One early Sunday morning, my seven day old son saved my life. While up with him, I noticed my breathing was strained and I felt out of sorts. Myles, my little son, was my third child..joining his then nine and seven year old sisters. I was anxiety ridden and thought that I was simply fighting off the post-partum depression that had become common for me after childbirth.
Later that morning, I was admitted into the intensive care unit after a diagnosis of pneumonia and peri-partum cardiomyopathy. I spent ten days in the intensive care unit. My heart function was at about fourteen percent. When I told the hospital staff that I needed to go home to take care of my new baby and children, I was told that if they disconnected my breathing tubes I would die in the parking lot. I experienced great sadness after my diagnoses and opted to pretend that this was not a potentially life threatening condition. My rehabilitation was pretty quick..or so I thought.

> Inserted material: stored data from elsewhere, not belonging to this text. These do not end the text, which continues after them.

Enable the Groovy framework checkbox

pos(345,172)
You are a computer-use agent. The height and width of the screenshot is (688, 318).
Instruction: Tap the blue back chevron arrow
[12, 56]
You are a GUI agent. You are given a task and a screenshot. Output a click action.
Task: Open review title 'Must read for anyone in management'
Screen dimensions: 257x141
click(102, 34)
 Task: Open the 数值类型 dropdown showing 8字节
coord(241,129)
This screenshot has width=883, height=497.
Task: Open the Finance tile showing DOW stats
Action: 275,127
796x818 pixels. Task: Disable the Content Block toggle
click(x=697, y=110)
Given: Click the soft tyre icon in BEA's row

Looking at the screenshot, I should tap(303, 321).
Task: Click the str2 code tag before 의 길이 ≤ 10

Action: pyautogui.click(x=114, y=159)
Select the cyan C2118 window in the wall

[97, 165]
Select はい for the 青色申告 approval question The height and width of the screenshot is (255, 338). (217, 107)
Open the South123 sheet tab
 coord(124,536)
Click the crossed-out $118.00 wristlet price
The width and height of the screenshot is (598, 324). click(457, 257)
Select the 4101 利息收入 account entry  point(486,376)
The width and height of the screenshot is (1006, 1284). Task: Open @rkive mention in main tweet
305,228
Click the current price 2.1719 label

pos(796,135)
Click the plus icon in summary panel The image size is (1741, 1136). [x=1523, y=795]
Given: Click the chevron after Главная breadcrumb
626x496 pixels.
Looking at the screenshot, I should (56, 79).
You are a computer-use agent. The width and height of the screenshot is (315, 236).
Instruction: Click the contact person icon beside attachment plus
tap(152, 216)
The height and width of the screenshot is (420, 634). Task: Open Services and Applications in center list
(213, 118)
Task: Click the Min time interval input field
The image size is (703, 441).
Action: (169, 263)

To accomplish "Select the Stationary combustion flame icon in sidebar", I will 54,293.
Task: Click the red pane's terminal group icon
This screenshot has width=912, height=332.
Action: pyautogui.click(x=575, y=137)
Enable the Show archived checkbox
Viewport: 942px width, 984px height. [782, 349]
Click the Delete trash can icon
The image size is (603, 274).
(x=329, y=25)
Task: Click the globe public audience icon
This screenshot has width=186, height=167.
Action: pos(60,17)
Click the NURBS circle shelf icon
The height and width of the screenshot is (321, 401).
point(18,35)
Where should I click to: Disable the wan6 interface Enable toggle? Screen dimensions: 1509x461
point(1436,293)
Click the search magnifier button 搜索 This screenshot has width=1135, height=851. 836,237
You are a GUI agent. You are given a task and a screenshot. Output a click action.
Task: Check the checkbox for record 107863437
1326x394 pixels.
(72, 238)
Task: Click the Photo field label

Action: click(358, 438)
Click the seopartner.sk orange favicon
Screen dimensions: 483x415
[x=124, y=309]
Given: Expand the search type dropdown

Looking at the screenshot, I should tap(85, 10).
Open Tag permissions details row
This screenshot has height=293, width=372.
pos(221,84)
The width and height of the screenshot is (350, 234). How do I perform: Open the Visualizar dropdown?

I had never heard of this condition, and I frankly have not taken it as seriously as I should have. Now, it's two and half years later, and a recent ekg has noted that problems still exist. I was scheduled for a non-invasive surgical procedure. Thankfully, I expressed concern over being anesthesized to my orthopedic surgeon. Pre-op testing confirmed that I have lingering heart weakness. This journey is not over, and I am now faced with the reality that I have had a catastrophic heart issue, and I have to face it full on..going to war with knowledge so that I can preserve my life.